THE TASK: Reproduce word for word the lines of the records, beginning at the line that contains "Task: Open settings via the gear icon" and continuing through the end of the records. Leave the pictures out of your answer.

__________

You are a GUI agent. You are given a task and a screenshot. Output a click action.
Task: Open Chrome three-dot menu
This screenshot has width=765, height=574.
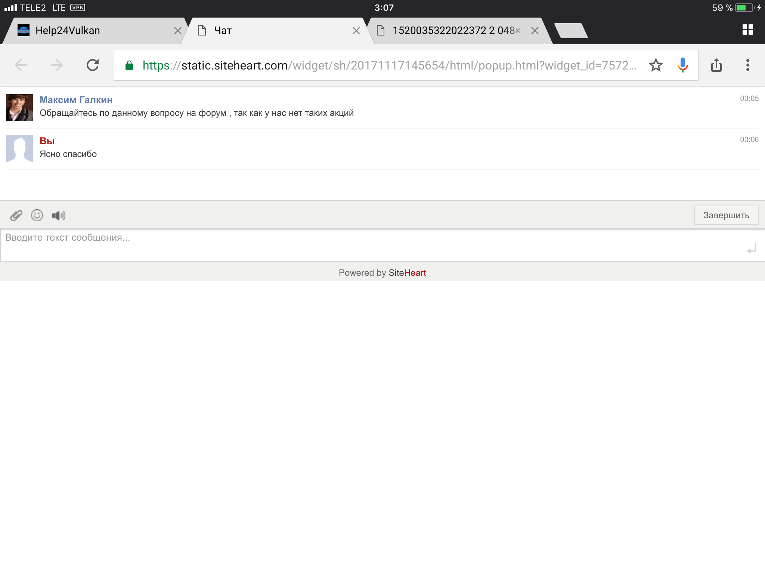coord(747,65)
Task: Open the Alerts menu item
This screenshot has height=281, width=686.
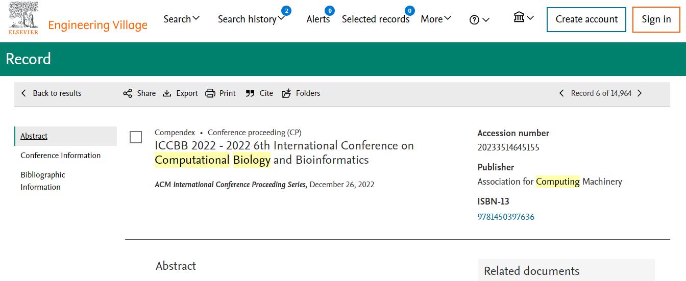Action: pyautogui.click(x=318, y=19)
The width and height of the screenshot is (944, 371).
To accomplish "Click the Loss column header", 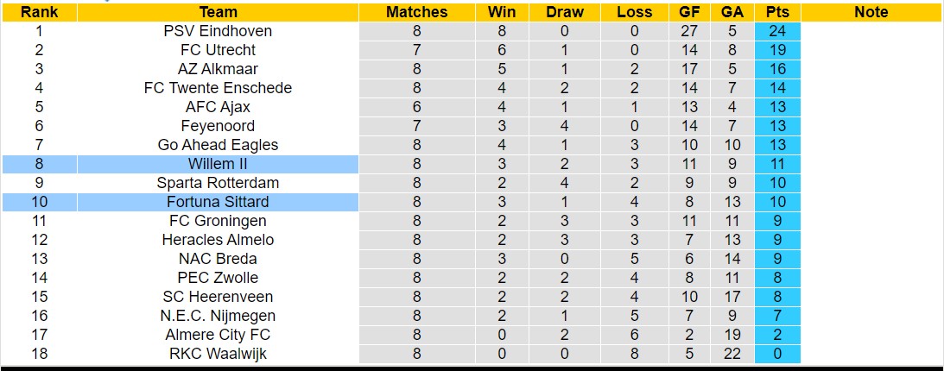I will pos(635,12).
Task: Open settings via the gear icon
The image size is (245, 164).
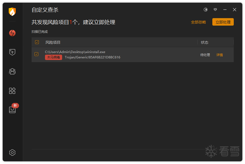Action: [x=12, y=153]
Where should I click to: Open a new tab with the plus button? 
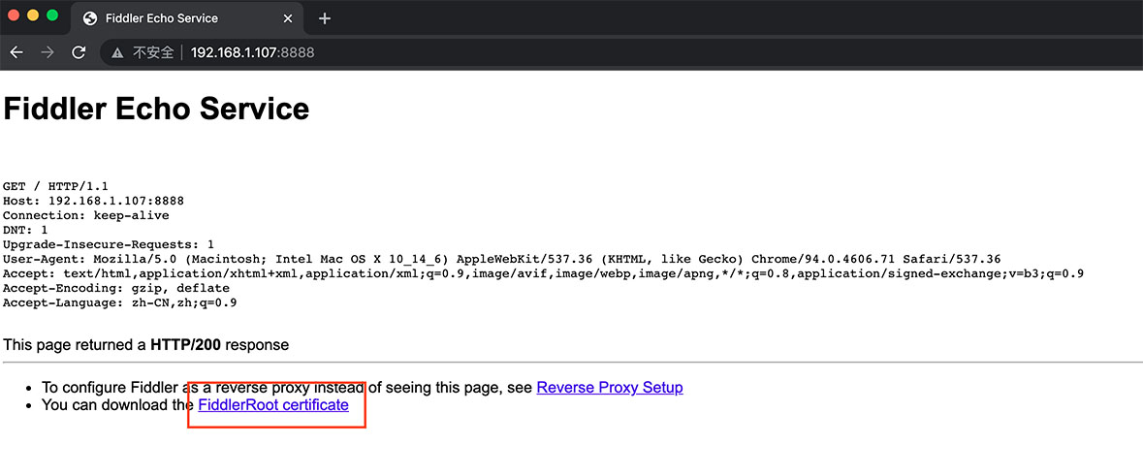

__________

RESPONSE FOR THIS EXERCISE:
Task: Open settings via the gear icon
The image size is (245, 164).
Action: [x=12, y=153]
Where should I click to: Open a new tab with the plus button? 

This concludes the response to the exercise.